I’ll introduce partools usage in this post. I encourage comments (pro or con, here or in private). In particular, for those of you attending the JSM next week, I’d be happy to discuss the package in person, and hear your comments, feature requests and so on.
Why do I refer to partools as “sensible”? Consider:
- Hadoop and Spark are quite difficult to install and configure, especially for non-computer systems experts. By contrast, partools just uses ordinary R; there is nothing to set up.
- Spark, currently much favored by many over Hadoop, involves new, complex and abstract programming paradigms, even under the R interface, SparkR. By contrast, again, partools just uses ordinary R.
- Hadoop and Spark, especially the latter, have excellent fault tolerance features. If you have a cluster consisting of thousands of nodes, the possibility of disk failure must be considered. But otherwise, the fault tolerance of Hadoop and Spark are just slowing down your computation, often radically so. (You could also do your own fault tolerance, ranging from simple backup to sophisticated systems such as Xtreemfs.)
What Hadoop and Spark get right is to base computation on distributed files. Instead of storing data in a monolithic file x, it is stored in chunks, say x.01, x.02,…, which can greatly reduce network overhead in the computation. The partools package also adopts this philosophy.
Overview of partools:
- There is no “magic.” The package merely consists of short, simple uitiliies that make use of R’s parallel package.
- The key philosophy is Keep It Distributed (KID). Under KID, one does many distributed operations,, with a collective operation being doing occasionally, when needed.
Sample partools (PT) session (see package vignette for details, including code, output):
- 16-core machine.
- Flight delay data, 2008. Distributed file created previously from monolithic one via PT’s filesplit().

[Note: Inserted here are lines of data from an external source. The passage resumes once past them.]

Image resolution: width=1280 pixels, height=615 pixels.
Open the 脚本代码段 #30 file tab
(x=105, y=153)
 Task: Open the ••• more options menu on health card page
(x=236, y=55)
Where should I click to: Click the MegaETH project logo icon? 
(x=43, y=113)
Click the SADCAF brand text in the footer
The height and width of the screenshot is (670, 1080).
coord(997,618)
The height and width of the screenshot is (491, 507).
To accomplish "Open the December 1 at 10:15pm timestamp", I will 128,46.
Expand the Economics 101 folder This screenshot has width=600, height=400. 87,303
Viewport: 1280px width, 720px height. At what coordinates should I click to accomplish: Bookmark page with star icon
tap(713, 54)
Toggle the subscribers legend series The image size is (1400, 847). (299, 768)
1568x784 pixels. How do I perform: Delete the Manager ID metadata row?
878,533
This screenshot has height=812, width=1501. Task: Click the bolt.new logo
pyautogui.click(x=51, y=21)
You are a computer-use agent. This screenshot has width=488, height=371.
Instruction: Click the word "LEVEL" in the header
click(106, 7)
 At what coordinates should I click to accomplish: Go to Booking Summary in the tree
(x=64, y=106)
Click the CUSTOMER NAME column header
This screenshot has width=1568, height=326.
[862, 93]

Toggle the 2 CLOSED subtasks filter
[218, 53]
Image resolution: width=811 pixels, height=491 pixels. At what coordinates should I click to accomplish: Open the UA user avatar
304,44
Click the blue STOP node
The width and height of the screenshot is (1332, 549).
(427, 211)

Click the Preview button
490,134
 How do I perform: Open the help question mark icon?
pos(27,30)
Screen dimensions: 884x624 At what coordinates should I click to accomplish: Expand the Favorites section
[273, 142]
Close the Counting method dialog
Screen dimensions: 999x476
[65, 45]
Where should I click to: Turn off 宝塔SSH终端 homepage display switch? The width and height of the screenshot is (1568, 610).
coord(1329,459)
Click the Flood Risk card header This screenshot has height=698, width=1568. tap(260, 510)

- Called PT’s fileread(), causing each cluster node to read its chunk of the big file.
- Called PT’s distribagg() to find max values of DepDelay, ArrDelay, Airtime. 15.952 seconds, vs. 249.634 for R’s serial aggregate().
- Interested in Sunday evening flights. Each node performs that filtering op, assigning to data frame sundayeve. Note that that is a distributed data frame, in keeping with KID.
- Continue with KID, but if later we want to un-distribute that data frame, we could call PT’s distribgetrows().
- Performed a linear regression analysis, predicting ArrDelay from DepDelay and Distance, using Software Alchemy, via PT’s calm() function. Took 18.396 seconds, vs. 76.225 for ordinary lm(). (See my new book, Parallel Computation for Data Science, for details on Software Alchemy.)
- Did a distributed na.omit() to each chunk, using parallel‘s clusterEvalQ(). Took 2.352 seconds, compared to 9.907 it would have needed if not distributed.
- Performed PCA. Took 8.949 seconds for PT’s caprcomp(), vs. 58.444 for the non-distributed case.
- Calculated interquartile range for each of 12 variables, taking 2.587 seconds, compared to 29.584 for the non-distributed case.
- Performed a more elaborate distributed na.omit(), in time 9.293, compared to 55.032 in the serial case.
Again, see the vignette for details on the above, on how to deal with files that don’t fit into memory etc.